Dichiarazione sui conflitti di interesse

Gli autori dichiarano che non esiste alcun potenziale conflitto di interesse o alcuna relazione di natura finanziaria o personale con persone o con organizzazioni che possano influenzare in modo inappropriato lo svolgimento e i risultati di questo lavoro.

 

Riferimenti bibliografici

  1. World Health Organizzation (WHO) Regional Office for Europe. Conclusions of the 8th meeting of the European Regional Verification Commission for Measles and Rubella Elimination (RVC). 2019 Oct 7.
  2. Ministero della Salute. Vaccinazioni dell’età pediatrica. Anno 2016 (coorte 2014). 2017
  3. Italia. Decreto Legge 7 giugno 2017, n. 73. Disposizioni urgenti in materia di prevenzione vaccinale (17G00095). Gazzetta Ufficiale - Serie Generale, n. 130 del 7 giugno 2017.
  4. Filia A, Bella A, del Manso M. Morbillo Aspetti epidemiologici in Italia; 2017.
  5. European Commission.
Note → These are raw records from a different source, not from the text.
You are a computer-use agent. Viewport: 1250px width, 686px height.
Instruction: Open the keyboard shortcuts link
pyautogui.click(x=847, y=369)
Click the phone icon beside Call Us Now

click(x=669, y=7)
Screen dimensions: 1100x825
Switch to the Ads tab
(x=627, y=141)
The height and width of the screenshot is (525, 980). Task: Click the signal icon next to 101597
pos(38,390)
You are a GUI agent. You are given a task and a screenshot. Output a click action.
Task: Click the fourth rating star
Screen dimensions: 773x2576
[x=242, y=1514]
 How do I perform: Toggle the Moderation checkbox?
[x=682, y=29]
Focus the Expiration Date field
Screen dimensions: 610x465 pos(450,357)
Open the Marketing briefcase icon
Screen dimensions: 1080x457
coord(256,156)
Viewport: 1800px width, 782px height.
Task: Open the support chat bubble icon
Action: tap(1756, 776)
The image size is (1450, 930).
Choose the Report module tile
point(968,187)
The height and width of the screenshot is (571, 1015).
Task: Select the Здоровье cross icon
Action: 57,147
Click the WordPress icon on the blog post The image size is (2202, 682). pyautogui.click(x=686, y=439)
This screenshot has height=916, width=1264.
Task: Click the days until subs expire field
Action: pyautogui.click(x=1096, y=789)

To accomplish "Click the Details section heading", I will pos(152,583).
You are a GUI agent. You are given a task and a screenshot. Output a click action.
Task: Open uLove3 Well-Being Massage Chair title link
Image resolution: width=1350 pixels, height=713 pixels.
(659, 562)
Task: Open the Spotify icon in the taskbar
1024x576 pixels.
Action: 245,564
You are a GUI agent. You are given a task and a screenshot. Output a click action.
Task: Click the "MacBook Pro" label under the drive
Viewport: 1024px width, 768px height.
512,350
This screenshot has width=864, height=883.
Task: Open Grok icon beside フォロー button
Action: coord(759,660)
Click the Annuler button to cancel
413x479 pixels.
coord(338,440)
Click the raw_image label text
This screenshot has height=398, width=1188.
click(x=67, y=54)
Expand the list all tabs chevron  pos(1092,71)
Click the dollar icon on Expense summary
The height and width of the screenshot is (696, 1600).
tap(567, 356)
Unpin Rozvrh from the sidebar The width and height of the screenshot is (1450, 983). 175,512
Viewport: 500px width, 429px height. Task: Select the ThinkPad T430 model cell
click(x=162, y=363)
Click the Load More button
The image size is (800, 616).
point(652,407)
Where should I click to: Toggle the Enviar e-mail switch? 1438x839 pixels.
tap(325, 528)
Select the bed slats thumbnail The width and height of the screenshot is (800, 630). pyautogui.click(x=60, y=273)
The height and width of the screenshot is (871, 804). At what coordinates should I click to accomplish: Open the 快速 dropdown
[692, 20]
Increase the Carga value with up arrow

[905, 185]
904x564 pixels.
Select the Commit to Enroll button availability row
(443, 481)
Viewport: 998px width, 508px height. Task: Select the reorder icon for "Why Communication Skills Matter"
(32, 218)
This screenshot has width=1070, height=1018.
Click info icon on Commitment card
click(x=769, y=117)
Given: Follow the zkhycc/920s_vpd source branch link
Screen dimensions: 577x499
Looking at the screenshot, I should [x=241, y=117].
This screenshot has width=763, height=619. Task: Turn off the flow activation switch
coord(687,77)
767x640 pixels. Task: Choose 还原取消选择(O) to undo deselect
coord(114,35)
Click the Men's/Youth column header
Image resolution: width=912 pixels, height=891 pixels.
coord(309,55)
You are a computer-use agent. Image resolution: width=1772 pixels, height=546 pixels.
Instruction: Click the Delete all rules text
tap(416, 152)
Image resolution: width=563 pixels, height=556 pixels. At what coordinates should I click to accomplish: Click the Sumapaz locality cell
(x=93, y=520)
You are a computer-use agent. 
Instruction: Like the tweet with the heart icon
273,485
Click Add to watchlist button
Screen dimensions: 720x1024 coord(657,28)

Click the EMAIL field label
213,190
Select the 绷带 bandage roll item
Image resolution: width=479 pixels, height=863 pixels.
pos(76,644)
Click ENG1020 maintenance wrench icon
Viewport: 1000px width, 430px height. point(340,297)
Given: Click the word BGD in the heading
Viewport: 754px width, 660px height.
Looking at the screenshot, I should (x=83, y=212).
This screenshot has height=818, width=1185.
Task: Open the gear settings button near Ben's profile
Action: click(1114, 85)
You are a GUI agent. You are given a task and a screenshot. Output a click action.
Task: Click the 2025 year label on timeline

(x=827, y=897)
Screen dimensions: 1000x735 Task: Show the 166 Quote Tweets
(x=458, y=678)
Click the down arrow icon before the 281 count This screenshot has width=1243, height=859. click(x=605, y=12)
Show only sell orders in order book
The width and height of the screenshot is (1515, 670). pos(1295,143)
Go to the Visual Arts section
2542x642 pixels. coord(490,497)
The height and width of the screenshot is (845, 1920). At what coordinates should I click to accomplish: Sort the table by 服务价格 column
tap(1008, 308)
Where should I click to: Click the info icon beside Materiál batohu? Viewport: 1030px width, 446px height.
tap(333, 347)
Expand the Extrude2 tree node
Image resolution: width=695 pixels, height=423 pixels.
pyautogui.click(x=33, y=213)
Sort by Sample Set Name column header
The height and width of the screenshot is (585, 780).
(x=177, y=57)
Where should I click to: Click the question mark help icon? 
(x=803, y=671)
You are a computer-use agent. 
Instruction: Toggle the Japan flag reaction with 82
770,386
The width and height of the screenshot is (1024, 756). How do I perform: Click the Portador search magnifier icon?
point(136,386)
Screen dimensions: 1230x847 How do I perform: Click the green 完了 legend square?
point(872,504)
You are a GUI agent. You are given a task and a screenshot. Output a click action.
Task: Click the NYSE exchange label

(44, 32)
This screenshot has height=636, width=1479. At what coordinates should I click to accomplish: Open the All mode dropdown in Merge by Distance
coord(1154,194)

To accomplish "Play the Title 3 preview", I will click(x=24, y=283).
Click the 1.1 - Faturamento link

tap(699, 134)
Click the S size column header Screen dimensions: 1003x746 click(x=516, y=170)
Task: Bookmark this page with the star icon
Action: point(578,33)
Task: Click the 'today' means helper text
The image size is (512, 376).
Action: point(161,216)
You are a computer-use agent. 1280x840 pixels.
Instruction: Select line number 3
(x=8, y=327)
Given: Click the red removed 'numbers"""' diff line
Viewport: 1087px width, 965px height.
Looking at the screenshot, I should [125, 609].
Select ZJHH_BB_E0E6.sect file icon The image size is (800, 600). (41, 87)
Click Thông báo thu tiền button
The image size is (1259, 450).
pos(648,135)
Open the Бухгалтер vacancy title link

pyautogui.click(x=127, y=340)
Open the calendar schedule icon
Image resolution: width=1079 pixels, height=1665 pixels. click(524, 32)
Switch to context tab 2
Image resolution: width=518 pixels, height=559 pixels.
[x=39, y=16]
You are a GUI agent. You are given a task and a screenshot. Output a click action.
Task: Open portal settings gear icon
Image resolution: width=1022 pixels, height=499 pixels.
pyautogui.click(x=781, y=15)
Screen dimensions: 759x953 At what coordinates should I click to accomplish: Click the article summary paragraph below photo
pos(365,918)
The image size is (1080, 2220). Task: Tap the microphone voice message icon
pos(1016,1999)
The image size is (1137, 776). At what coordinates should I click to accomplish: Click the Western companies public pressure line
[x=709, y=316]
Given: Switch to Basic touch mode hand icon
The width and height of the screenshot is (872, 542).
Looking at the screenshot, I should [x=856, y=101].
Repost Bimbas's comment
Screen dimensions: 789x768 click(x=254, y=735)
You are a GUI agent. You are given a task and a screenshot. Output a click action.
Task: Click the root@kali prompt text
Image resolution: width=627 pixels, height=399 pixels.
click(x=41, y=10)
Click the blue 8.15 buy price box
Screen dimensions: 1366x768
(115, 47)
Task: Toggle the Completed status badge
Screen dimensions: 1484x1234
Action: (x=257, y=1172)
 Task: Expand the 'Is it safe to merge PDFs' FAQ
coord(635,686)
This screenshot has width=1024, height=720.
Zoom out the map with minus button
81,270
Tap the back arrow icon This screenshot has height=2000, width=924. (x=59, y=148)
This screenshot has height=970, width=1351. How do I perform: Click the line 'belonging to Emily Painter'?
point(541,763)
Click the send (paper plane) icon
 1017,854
COMMISSION IMPLEMENTING DECISION (EU) 2018/945 of 22 June 2018 on the communicable diseases and related special health issues to be covered by epidemiological surveillance as well as relevant case definitions (Text with EEA relevance). 2018;1-74.
  6. PPerry RT, Halsey NA. The clinical significance of measles: a review. J Infect Dis 2004;189(Suppl 1):S4-16.
  7. Ministero della Salute. Situazione epidemiologica del morbillo. Indicazioni operative per la gestione dell’epidemia in atto .2017;30(2):188-92.